_GOALS_
[A] Write out everything in the gas plant disaster excerpt from "When the lean" down to "two days ......".
[B] According to the gas plant disaster excerpt, how long did the jet fire last?
[C] Rewrite the paragraph of the gas plant disaster excerpt that begins "When the lean oil pump resumed operation" as a list of its main facts.

_PAGE EXCERPT_
Here's what Wikipedia says about the disaster
During the morning of Friday 25 September 1998, a pump supplying heated lean oil to heat exchanger GP905 in Gas Plant No. 1 went offline for four hours, due to an increase in flow from the Marlin Gas Field which caused an overflow of condensate in the absorber. A heat exchanger is a vessel that allows the transfer of heat from a hot stream to a cold stream, and so does not operate at a single temperature, but experiences a range of temperatures throughout the vessel. Temperatures throughout GP905 normally ranged from 60 °C to 230 °C (140 °F to 446 °F). Investigators estimated that, due to the failure of the lean oil pump, parts of GP905 experienced temperatures as low as −48 °C (−54 °F). Ice had formed on the unit, and it was decided to resume pumping heated lean oil in to thaw it.
When the lean oil pump resumed operation, it pumped oil into the heat exchanger at 230 °C (446 °F) - the temperature differential caused a brittle fracture in the exchanger (GP905) at 12.26pm. About 10 metric tonnes of hydrocarbon vapour were immediately vented from the rupture. A vapour cloud formed and drifted downwind. When it reached a set of heaters 170 metres away, it ignited. This caused a deflagration (a burning vapour cloud). The flame front burnt its way through the vapour cloud, without causing an explosion. When the flamefront reached the rupture in the heat exchanger, a fierce jet fire developed that lasted for two days ......
Peter Wilson and John Lowery were killed in the accident and eight others were injured.....Esso blamed the accident on worker negligence, in particular Jim Ward, one of the panel workers on duty on the day of the explosion.  The findings of the Royal Commission, however, cleared Ward of any negligence or wrong-doing. Instead, the Commission found Esso fully responsible for the accident:
So what might cause apparent "operator error" or "worker negligence" as Wikipedia puts it, in cases like this?  The disaster happened when hot oil was pumped into the cold exchanger, which was the wrong thing to do, but why did the operators do this? The book mentions what it calls "latent conditions" which can cause operators to make poor decisions, such as "poor design, gaps in supervision, undetected manufacturing defects or maintenance failures, unworkable procedures, clumsy automation, shortalls in training, less than adequate tools and equipment (which) may be present for many years before they combine with local circumstances and activate failures to penetrate the system's many layers of defences".

_DATA SEGMENT_
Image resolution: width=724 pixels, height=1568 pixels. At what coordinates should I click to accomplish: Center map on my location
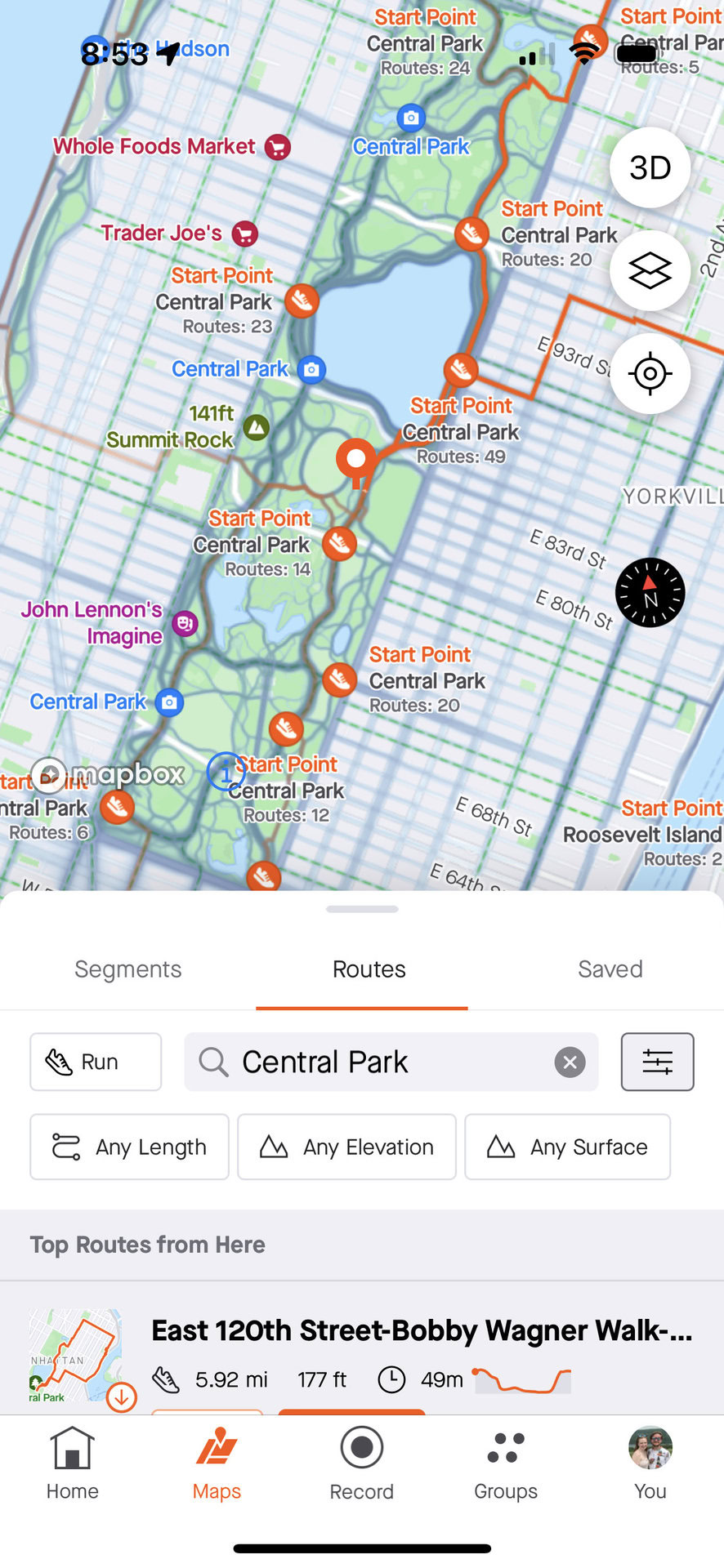650,373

_ANSWERS TO THE EXERCISE_
[A]
When the lean oil pump resumed operation, it pumped oil into the heat exchanger at 230 °C (446 °F) - the temperature differential caused a brittle fracture in the exchanger (GP905) at 12.26pm. About 10 metric tonnes of hydrocarbon vapour were immediately vented from the rupture. A vapour cloud formed and drifted downwind. When it reached a set of heaters 170 metres away, it ignited. This caused a deflagration (a burning vapour cloud). The flame front burnt its way through the vapour cloud, without causing an explosion. When the flamefront reached the rupture in the heat exchanger, a fierce jet fire developed that lasted for two days ......

[B] The jet fire lasted for two days.

[C]
- The restarted lean oil pump sent oil at 230 °C (446 °F) into the cold heat exchanger GP905.
- The temperature difference caused a brittle fracture in GP905 at 12:26 p.m.
- About 10 metric tonnes of hydrocarbon vapor escaped through the rupture at once.
- The vapor cloud drifted downwind and ignited when it reached heaters 170 meters away.
- The result was a deflagration: the flame front burned through the cloud without an explosion.
- When the flame reached the rupture, a fierce jet fire began and lasted two days.